In this work, we present PriCell, a system that enables privacy-preserving federated neural network learning for healthcare institutions, in the framework of an increasingly relevant single-cell analysis, by relying on MHE. To the best of our knowledge, PriCell is the first solution to enable the training of convolutional neural networks with N parties under encryption on single-cell data. Using MHE, our solution enables the parties to keep their data on their local premises and to keep the model and any FL intermediate values encrypted end-to-end throughout the training. As such, PriCell provides security against inference attacks to FL.16, 17, 18, 19, 20 PriCell also protects the querier’s (researcher’s) evaluation data by using oblivious prediction. The underlying encryption scheme of PriCell provides post-quantum security and does not degrade the utility of the data, contrarily to differential privacy-based solutions.^21,37

In this work, we demonstrate the flexibility of PriCell with the different learning parameters (e.g., batch size, number of features, number of filters), different real-world datasets, and a varying number of parties.

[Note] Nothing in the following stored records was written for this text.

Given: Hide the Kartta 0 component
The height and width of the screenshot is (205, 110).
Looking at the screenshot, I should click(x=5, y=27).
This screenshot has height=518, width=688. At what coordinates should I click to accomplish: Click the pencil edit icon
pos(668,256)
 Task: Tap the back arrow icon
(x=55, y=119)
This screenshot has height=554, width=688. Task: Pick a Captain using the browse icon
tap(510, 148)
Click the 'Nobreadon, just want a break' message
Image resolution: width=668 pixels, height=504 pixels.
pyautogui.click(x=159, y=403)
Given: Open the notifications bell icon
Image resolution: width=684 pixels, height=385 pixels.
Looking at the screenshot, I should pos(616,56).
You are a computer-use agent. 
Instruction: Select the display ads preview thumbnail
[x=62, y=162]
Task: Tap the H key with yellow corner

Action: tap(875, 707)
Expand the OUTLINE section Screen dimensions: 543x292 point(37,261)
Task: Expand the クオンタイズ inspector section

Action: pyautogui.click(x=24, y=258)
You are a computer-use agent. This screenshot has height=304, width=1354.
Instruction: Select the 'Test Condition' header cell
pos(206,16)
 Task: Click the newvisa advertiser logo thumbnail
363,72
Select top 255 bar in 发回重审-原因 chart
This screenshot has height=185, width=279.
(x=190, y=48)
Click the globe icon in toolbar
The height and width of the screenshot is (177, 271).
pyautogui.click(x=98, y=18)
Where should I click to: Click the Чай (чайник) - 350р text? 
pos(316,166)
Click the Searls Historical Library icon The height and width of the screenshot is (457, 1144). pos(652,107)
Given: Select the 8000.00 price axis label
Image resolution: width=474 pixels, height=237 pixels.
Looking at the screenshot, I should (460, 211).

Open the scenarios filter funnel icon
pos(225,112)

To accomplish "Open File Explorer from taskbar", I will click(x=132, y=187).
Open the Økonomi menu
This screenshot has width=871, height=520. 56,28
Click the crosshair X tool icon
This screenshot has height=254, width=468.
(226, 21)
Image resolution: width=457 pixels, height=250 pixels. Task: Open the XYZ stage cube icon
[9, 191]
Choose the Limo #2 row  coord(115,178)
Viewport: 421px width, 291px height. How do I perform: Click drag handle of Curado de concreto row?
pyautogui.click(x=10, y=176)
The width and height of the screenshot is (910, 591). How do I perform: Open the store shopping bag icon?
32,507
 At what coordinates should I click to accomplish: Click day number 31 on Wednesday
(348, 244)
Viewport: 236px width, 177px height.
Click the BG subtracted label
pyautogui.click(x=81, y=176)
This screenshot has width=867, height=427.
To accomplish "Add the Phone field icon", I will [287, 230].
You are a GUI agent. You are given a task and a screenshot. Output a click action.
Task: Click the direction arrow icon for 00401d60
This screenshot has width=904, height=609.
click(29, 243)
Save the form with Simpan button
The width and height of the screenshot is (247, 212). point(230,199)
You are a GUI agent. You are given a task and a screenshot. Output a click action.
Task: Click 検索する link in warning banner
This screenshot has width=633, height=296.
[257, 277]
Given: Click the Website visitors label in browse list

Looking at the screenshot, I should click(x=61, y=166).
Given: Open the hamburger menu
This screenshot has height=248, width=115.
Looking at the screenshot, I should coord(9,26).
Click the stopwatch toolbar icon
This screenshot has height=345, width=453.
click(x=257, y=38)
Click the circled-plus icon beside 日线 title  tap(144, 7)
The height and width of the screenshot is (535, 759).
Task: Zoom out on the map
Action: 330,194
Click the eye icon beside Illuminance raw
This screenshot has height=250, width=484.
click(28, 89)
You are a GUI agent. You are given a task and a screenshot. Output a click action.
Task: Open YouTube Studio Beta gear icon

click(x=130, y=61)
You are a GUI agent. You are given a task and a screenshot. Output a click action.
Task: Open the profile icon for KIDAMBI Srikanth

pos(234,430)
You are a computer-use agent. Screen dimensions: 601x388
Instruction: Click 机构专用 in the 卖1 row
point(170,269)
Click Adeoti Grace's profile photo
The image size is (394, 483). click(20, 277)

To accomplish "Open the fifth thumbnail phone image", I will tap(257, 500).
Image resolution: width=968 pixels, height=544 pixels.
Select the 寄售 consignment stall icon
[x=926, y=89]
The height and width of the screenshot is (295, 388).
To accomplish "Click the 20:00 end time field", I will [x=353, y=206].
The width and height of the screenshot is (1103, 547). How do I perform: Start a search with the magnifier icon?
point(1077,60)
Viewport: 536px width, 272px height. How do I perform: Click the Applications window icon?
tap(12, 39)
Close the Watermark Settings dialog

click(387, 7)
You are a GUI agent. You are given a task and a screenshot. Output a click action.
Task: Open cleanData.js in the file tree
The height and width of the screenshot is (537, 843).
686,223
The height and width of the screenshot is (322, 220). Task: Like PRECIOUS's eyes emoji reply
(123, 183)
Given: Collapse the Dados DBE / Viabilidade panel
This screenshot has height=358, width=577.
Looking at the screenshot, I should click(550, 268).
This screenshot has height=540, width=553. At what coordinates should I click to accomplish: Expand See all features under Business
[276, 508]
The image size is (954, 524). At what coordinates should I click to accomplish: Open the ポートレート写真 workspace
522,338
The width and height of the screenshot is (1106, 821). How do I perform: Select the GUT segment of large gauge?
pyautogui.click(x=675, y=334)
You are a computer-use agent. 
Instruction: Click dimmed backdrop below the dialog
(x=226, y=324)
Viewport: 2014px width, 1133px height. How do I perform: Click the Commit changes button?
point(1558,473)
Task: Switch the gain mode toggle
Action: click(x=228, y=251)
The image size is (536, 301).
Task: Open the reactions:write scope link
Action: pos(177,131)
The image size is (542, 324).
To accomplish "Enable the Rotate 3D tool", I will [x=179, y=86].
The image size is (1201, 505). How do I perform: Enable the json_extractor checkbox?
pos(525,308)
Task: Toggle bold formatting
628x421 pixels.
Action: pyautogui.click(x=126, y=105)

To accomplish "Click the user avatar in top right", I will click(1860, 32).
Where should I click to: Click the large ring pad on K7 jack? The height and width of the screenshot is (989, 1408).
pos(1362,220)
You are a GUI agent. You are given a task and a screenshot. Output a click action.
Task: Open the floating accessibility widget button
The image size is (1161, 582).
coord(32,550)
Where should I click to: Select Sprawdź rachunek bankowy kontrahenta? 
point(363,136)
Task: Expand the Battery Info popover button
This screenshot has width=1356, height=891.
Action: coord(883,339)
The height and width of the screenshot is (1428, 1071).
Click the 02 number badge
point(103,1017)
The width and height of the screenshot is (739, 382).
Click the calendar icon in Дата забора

Our empirical evaluation shows that PriCell is able to efficiently train a collective neural network with a large number of parties while protecting the model and the data through HE. We also show that PriCell’s computation and communication overhead remains either constant or scales linearly with the number of parties and with the model parameters.

Furthermore, we show that PriCell achieves classification accuracy comparable with the centralized and non-encrypted training. Our evaluation demonstrates a substantial accuracy gain by collaboration between the parties when compared with locally training with their data only.

In terms of limitations, PriCell relies on the assumption that the parties provide non-tampered data. Although poisoning attacks are beyond the scope of this work, PriCell can partially mitigate this kind of threat by integrating several mechanisms, such as statistical checks on parties’ input data³⁸ or by integrating zero-knowledge proofs during training.^39,40 Using such techniques for training under encryption in time-constrained applications remains an open research problem.

While enabling privacy-preserving training over N parties, by default PriCell does not monitor the training when the whole process is carried out under encryption. As PriCell performs all training operations under encryption, the partial models cannot be assessed. However, relaxing the end-to-end security requirement over training, the parties can collectively decrypt the validation accuracy that is computed on an independent validation set. As for the conditions for PriCell to lead to accurate and unbiased models, they remain the same as for standard FL approaches, such as tuning the hyperparameters for client and server. This is a possible future research direction and not a trivial task.⁴¹ While the IID setting is not a prerequisite for PriCell, we observe that an increased skewness between the parties’ data distribution can decrease the model performance. Similar to poisoning attacks, this limitation can be partially addressed by integrating statistical checks to ensure the skewness is below a certain threshold; this requires a comprehensive study on skew types (i.e., quantity, label, or feature) and the thresholds for each of them for single-cell analysis.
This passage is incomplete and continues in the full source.